Convert Vec<String> into a slice of &str in Rust?
You can create a function that accepts both &[String] and &[&str] using the AsRef trait:
fn test<T: AsRef<str>>(inp: &[T]) {
for x in inp { print!("{} ", x.as_ref()) }
println!("");
}
fn main() {
let vref = vec!["Hello", "world!"];
let vown = vec!["May the Force".to_owned(), "be with you.".to_owned()];
test(&vref);
test(&vown);
}
This is actually impossible without memory allocation1.
Going from String to &str is not just viewing the bits in a different light; String and &str have a different memory layout, and thus going from one to the other requires creating a new object.
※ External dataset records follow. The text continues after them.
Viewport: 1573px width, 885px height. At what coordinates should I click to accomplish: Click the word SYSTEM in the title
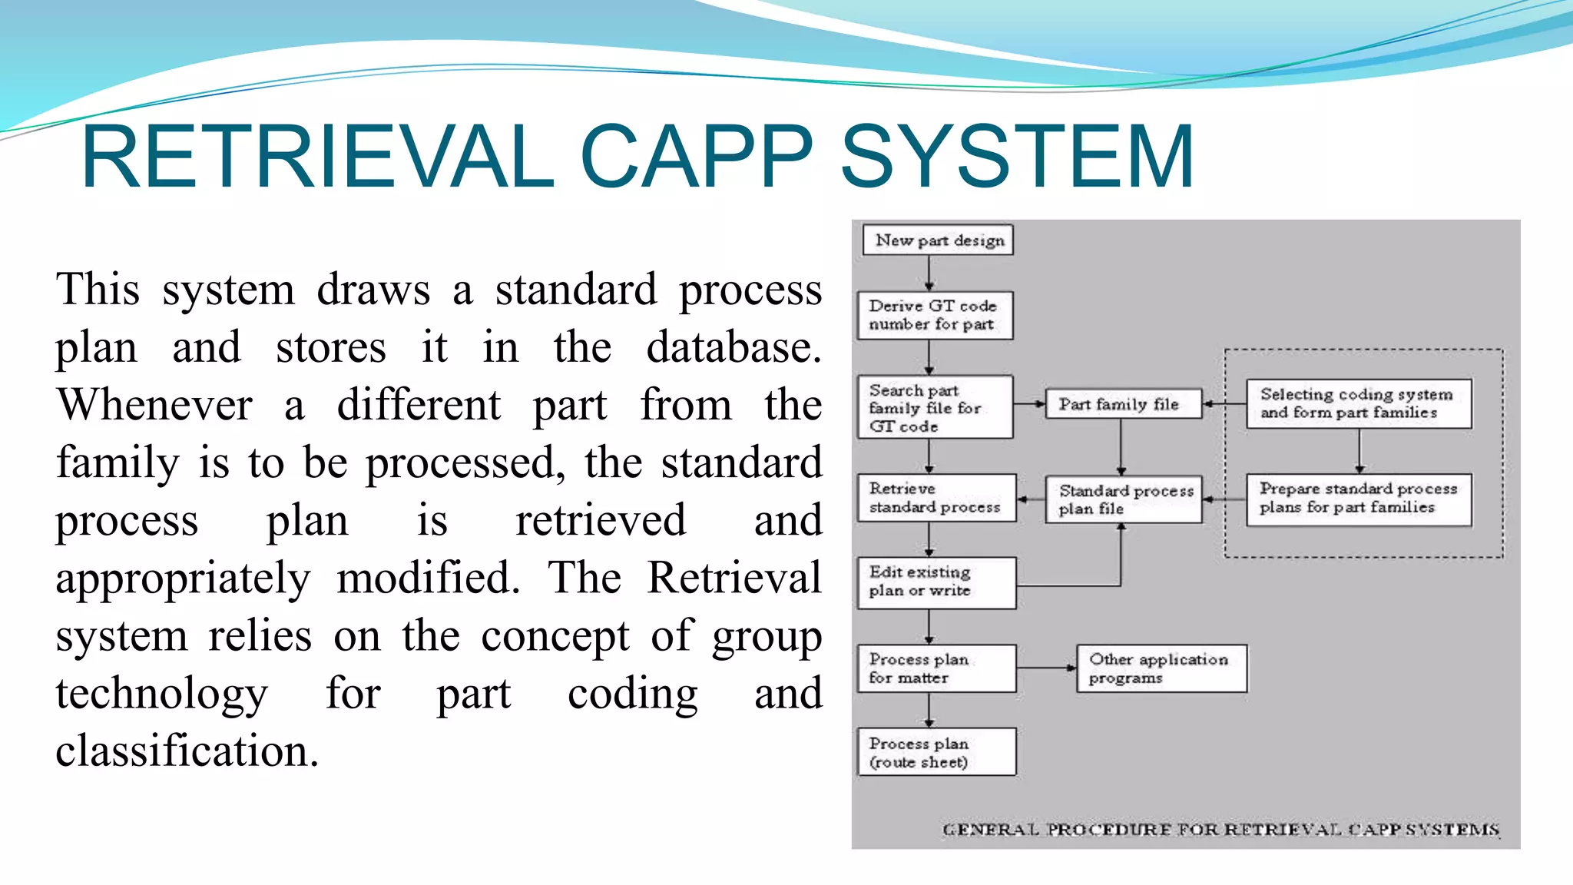pos(1018,157)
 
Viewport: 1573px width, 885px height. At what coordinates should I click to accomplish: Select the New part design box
pos(937,240)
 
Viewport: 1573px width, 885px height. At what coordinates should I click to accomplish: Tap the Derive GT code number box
pos(935,316)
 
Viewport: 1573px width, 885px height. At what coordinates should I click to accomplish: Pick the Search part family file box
pos(935,408)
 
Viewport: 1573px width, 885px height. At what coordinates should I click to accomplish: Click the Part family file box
pos(1123,404)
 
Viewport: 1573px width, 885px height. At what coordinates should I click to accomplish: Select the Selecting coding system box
pos(1358,404)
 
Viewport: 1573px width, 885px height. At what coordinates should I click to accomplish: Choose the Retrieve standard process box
pos(936,499)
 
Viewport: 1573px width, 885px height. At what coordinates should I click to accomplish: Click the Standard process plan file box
pos(1124,499)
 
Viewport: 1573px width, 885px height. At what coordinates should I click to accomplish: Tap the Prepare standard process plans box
pos(1358,499)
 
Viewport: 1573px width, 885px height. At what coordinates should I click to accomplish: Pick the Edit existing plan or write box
pos(936,582)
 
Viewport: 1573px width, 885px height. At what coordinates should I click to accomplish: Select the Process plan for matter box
pos(936,669)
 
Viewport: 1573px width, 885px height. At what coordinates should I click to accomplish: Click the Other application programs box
pos(1161,669)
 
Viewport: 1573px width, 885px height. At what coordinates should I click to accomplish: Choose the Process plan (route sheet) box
pos(936,753)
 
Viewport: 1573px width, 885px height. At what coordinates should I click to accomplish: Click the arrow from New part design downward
pos(929,273)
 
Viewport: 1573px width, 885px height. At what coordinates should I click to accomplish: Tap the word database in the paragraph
pos(734,348)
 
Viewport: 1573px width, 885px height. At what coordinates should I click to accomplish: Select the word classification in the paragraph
pos(187,751)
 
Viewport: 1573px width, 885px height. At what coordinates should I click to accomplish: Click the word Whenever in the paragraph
pos(154,406)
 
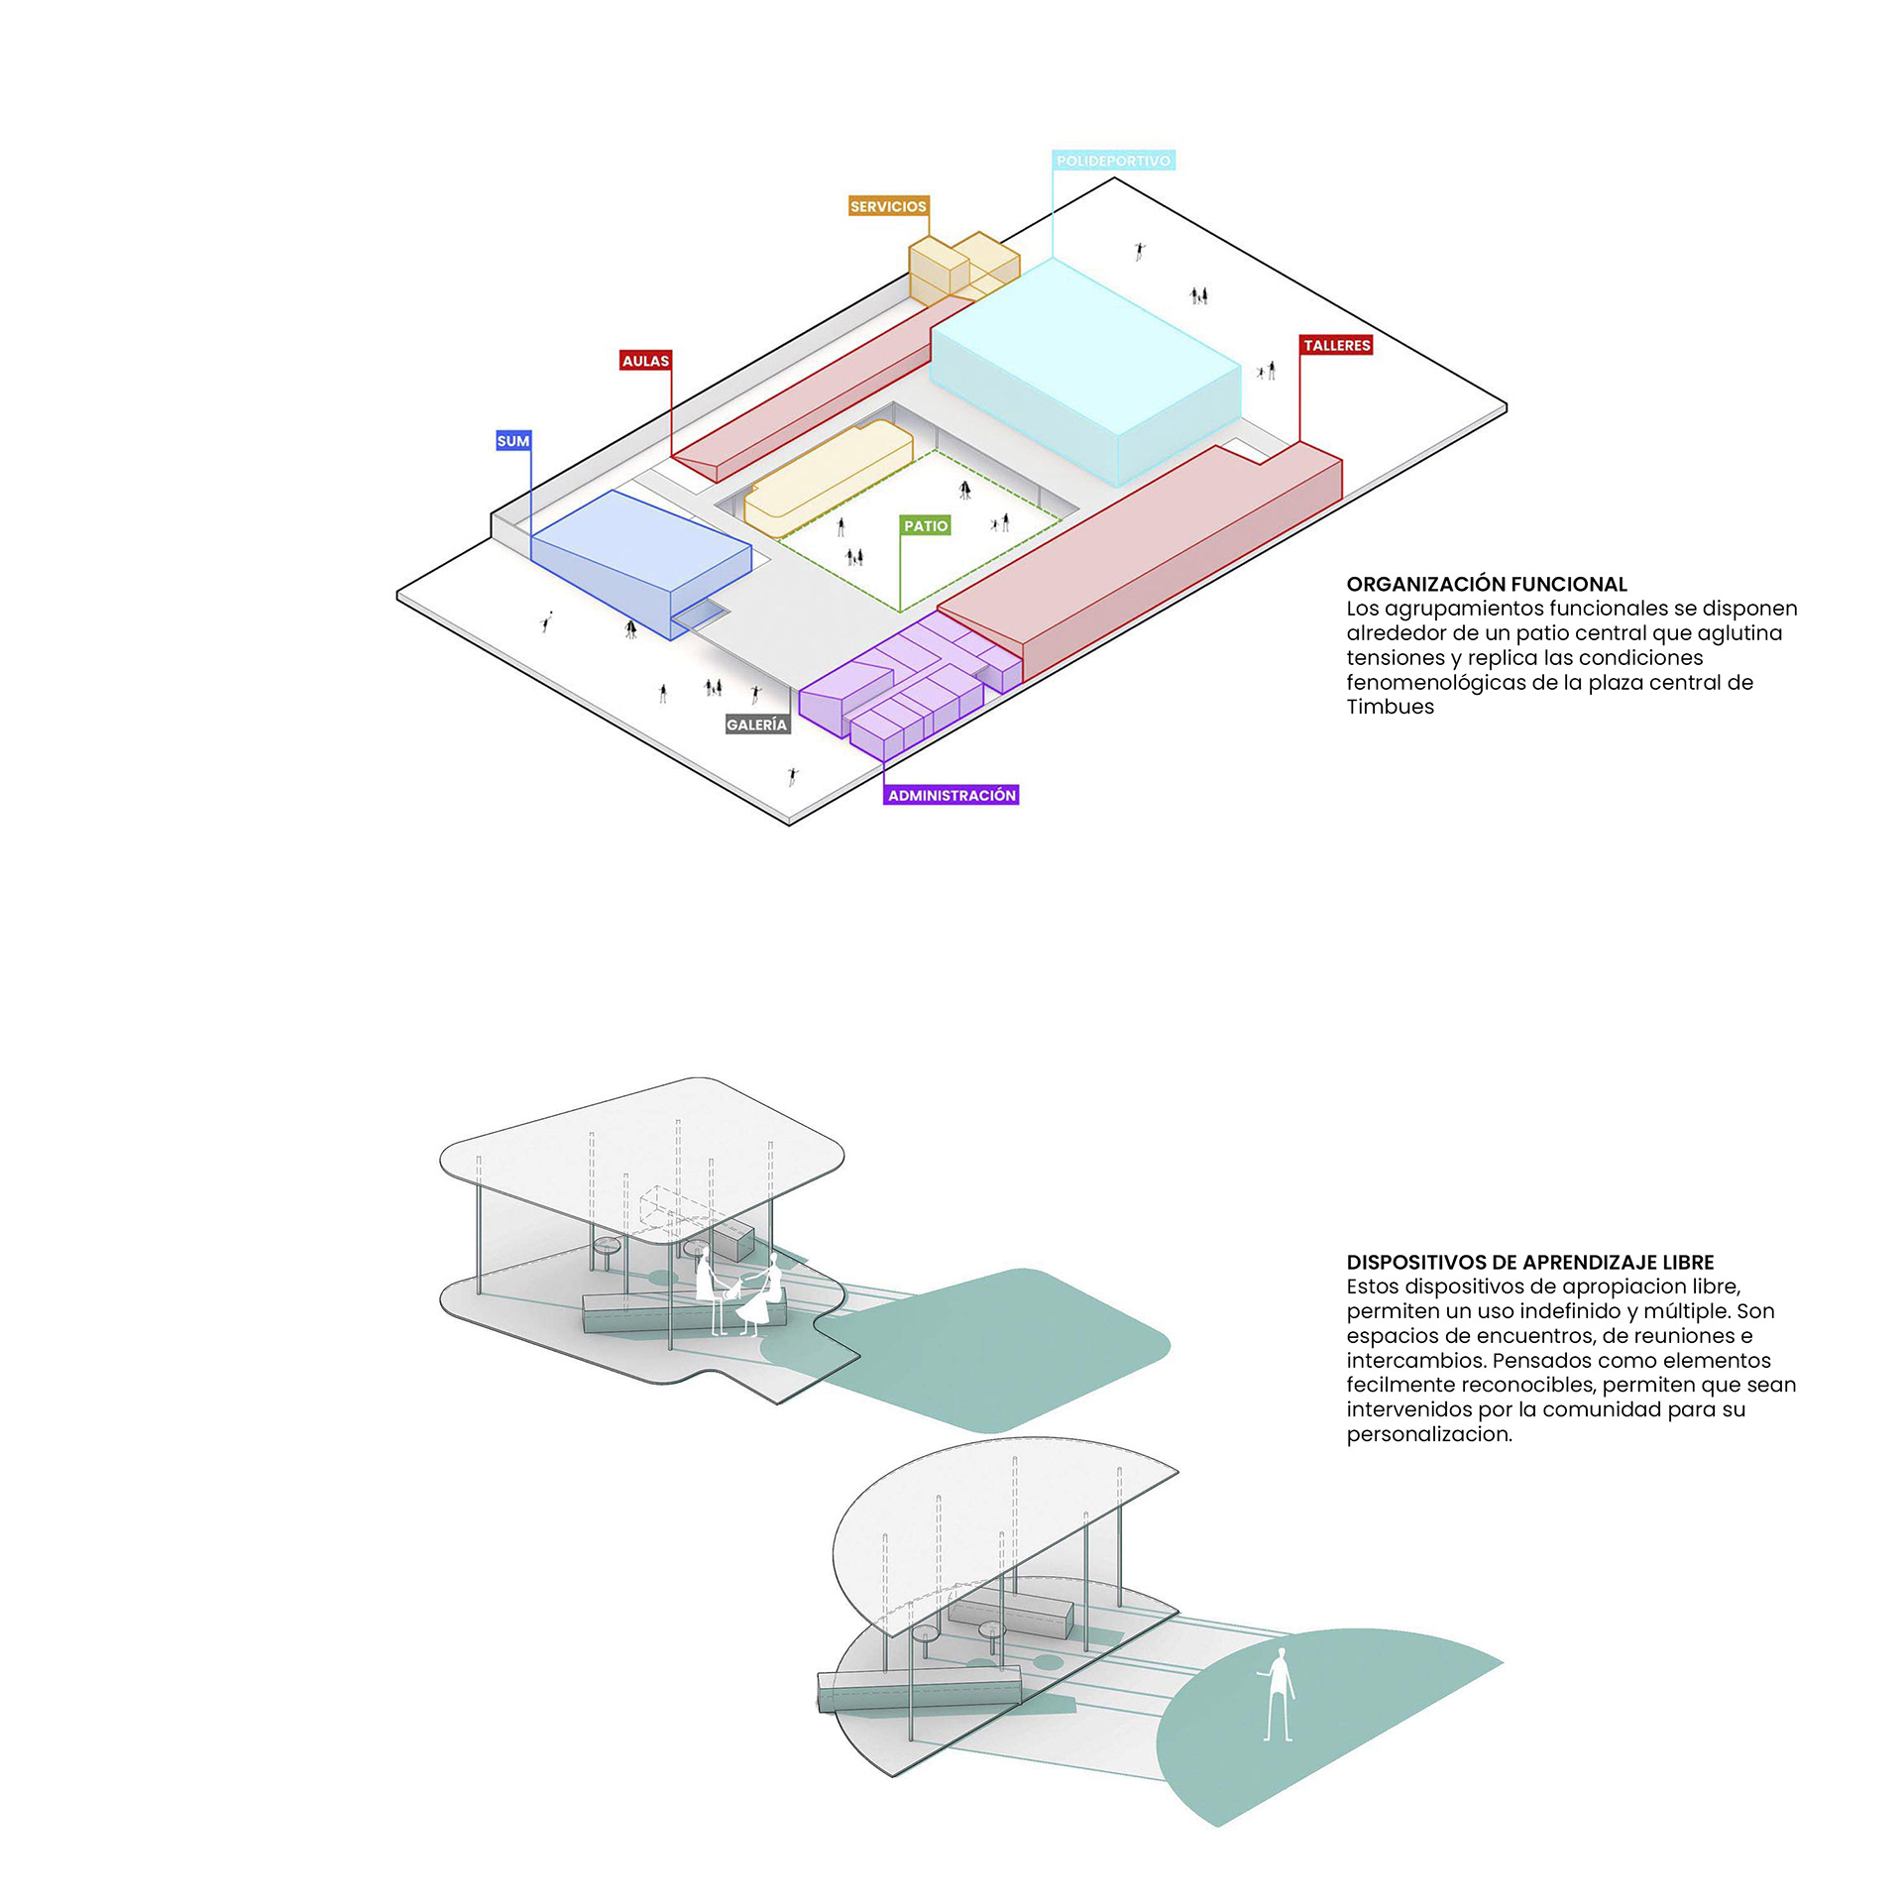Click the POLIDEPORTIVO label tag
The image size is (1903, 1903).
click(x=1113, y=161)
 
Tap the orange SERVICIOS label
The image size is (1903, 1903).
click(x=888, y=206)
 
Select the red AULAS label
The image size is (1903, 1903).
click(x=645, y=361)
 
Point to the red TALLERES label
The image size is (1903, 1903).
click(x=1336, y=345)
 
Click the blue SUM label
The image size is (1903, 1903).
click(x=512, y=441)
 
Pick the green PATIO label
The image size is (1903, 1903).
click(x=926, y=525)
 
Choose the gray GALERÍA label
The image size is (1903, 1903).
click(x=756, y=725)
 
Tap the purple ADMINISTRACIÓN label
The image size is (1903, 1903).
click(x=952, y=795)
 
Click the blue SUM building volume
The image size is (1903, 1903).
click(x=639, y=560)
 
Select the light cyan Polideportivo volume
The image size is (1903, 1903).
click(x=1085, y=372)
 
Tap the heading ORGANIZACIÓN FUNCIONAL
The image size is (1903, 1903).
click(x=1486, y=584)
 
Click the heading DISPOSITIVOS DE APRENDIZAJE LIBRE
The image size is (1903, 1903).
click(x=1529, y=1262)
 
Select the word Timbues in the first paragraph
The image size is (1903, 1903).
click(x=1390, y=707)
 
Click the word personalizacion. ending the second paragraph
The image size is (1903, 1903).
click(x=1428, y=1434)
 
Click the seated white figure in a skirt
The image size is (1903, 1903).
click(x=761, y=1293)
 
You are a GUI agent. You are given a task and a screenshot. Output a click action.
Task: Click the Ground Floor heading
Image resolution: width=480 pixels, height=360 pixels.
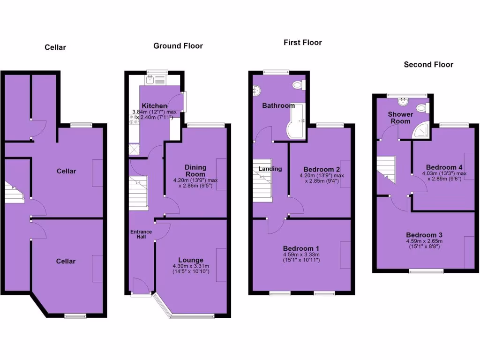point(178,46)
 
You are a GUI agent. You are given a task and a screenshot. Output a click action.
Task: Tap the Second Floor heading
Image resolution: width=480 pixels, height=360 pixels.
point(428,65)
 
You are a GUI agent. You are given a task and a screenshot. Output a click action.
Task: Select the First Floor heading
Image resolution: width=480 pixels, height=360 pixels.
point(302,43)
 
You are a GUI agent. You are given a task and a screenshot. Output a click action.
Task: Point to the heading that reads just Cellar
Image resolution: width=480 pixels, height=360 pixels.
point(55,47)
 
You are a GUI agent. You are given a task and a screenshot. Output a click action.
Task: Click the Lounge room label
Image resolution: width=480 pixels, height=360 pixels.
point(191,260)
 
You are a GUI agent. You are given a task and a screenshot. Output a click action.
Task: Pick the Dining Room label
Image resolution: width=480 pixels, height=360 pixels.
point(195,171)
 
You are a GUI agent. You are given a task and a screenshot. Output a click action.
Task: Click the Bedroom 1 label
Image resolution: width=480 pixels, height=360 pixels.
point(301,248)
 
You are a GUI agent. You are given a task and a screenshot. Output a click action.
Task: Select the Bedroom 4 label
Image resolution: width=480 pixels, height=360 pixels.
point(444,167)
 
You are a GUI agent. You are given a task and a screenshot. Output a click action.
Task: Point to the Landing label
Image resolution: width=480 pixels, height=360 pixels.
point(270,169)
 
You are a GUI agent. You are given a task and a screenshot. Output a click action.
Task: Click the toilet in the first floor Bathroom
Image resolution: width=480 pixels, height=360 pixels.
point(297,85)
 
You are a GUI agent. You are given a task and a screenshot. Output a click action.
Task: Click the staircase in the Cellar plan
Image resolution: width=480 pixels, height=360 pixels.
point(15,192)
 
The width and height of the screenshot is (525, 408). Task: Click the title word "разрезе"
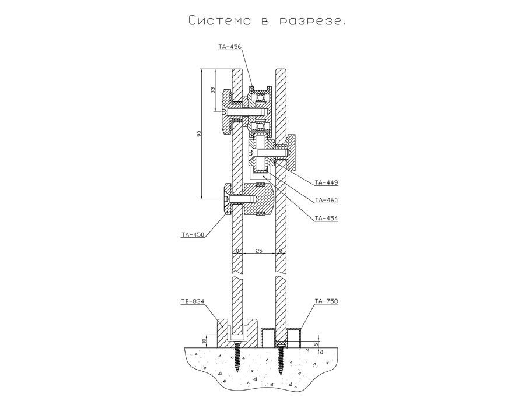[312, 22]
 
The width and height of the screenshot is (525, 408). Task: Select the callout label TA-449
[326, 182]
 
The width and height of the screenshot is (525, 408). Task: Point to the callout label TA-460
[326, 201]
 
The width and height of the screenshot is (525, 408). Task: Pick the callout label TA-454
[326, 219]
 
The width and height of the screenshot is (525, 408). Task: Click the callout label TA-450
[192, 235]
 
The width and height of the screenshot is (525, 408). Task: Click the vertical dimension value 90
[199, 134]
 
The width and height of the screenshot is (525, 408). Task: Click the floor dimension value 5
[316, 344]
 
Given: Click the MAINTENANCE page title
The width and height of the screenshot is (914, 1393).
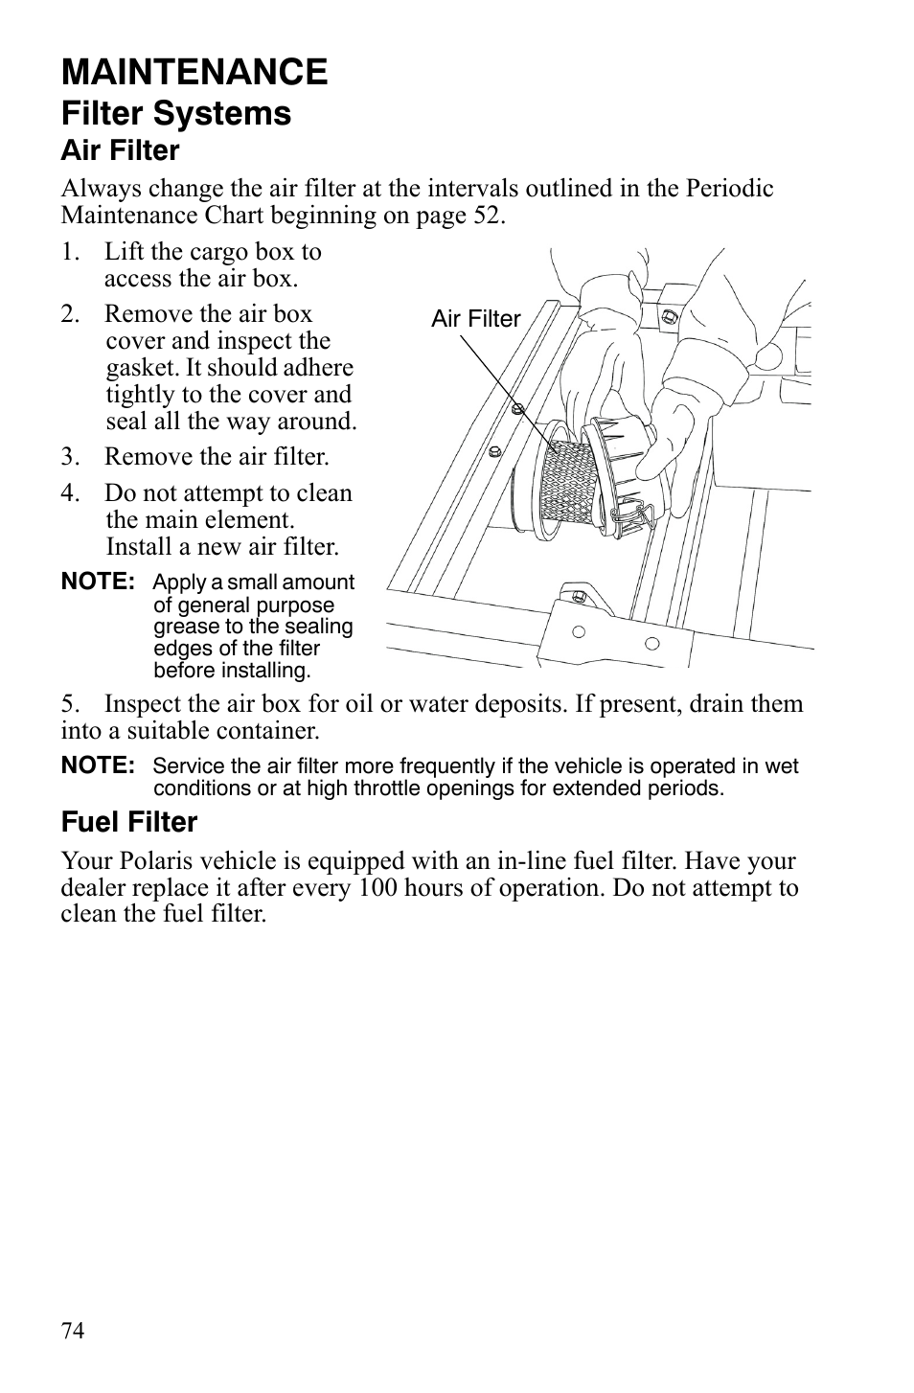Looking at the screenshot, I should (194, 72).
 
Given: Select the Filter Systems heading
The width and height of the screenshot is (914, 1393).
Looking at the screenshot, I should (176, 113).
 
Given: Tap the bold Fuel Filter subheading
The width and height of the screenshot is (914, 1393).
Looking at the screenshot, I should (129, 822).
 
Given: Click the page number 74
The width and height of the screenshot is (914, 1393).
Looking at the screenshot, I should (73, 1331).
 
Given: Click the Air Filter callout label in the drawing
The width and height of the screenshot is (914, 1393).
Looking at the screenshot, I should (475, 319).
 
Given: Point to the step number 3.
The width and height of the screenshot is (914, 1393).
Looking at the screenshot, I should (68, 457).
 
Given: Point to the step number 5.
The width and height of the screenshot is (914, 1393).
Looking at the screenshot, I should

The same applies to Vec and &[]
Therefore, whilst you can go from Vec<T> to &[T], and thus from Vec<String> to &[String], you cannot directly go from Vec<String> to &[&str]. Your choices are:
- either accept
&[String] - allocate a new
Vec<&str>referencing the firstVec, and convert that into a&[&str]
As an example of the allocation:
fn usage(_: &[&str]) {}
fn main() {
let owned = vec![String::new()];
let half_owned: Vec<_> = owned.iter().map(String::as_str).collect();
usage(&half_owned);
}
1 The conversion required is impossible, however using generics and the AsRef<str> bound as shown in @aSpex's answer you get a slightly more verbose function declaration with the flexibility you were asking for.